--- Texte de lecture ---

Très vite, il revient à Paris et chante presque tous les soirs avec son groupe dans les bars de la capitale. En 1966, il sort son premier 45 tours, Pourquoi rêvez-vous des Etats-Unis, suivi l'année d'après de T'as qu'à dire Yeah. Le succès n'est pas au rendez-vous et démoralise le jeune chanteur. La première récompense arrive en 1968 : Alain Bashung atteint la 28e place du hit-parade de Salut les copains avec Chère petite chose. Deux ans plus tard, sa rencontre avec le parolier de Serge Gainsbourg Boris Bergman accélère sa carrière. En 1977, Bergman lui fait enregistrer son premier album sous son nom : Roulette Russe. Le titre Bijou Bijou connaît un vif succès. Mais c'est véritablement en 1980 que la roue tourne pour Alain Bashung, grâce à Gaby oh Gaby, qui se vend à des millions d'exemplaires. Grâce au tube Vertige de l'amour, l'album Pizza connaît le même destin en 1981.
Malgré des différents avec son ami Boris Bergman, Alain Bashung poursuit son ascension. En 1981, il remplit l'Olympia et collabore pour son plus grand bonheur avec Serge Gainsbourg sur l’album Play Blessures. Deux ans plus tard, il devient papa et rompt avec la noirceur totale et la drogue. Il renoue avec Bergman en 1986 et enregistre en Angleterre Passé le Rio Grande, qui recevra la Victoire du meilleur album de l’année 1987. Il profite de cette période faste pour tenter sa chance en tant qu'acteur, entre deux concerts. Les tournages lui prennent beaucoup de temps et il faut attendre 1991 pour entendre son nouvel album, Osez Joséphine, pour lequel il reçoit trois Victoires de la musique.

---

Consigne 1:
Relevez, s'il vous plaît, tous les albums d'Alain Bashung nommés dans le texte sur sa carrière.
Consigne 2:
Prolongez le texte sur la carrière d'Alain Bashung à partir de sa dernière phrase.

--- Extrait de données ---

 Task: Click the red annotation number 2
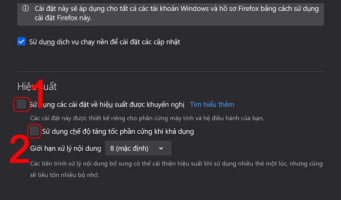coord(19,149)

---

Réponse finale 1:
Roulette Russe
Pizza
Play Blessures
Passé le Rio Grande
Osez Joséphine

Réponse finale 2:
En 1998, l’artiste revient avec Fantaisie militaire. Un album particulièrement personnel dans lequel Bashung (qui vient alors d'atteindre la cinquantaine) parle plus ouvertement que jamais des blessures de la vie. Sa sensibilité doublée de simplicité et d’autodérision touche une nouvelle fois le jury des Victoires de la musique, qui lui attribue trois trophées en 1999, dont celui d’Artiste masculin de l’année.
Alain Bashung s’épanouit également dans sa vie personnelle. Au mois de juin 2001, il épouse Chloé Mons, de 26 ans sa cadette, avec laquelle il était devenu papa pour la seconde fois quelque mois plus tôt. En 2003, il sort avec elle un album sublime (Le Cantique des cantiques) et un autre, en solo : L'imprudence, opus ténébreux aux plages longues et poignantes. Le meilleur de la carrière du chanteur aux dires des amateurs. Enchaînant concerts et tournages de films, Alain Bashung ne revient avec un nouveau disque qu’en mars 2008.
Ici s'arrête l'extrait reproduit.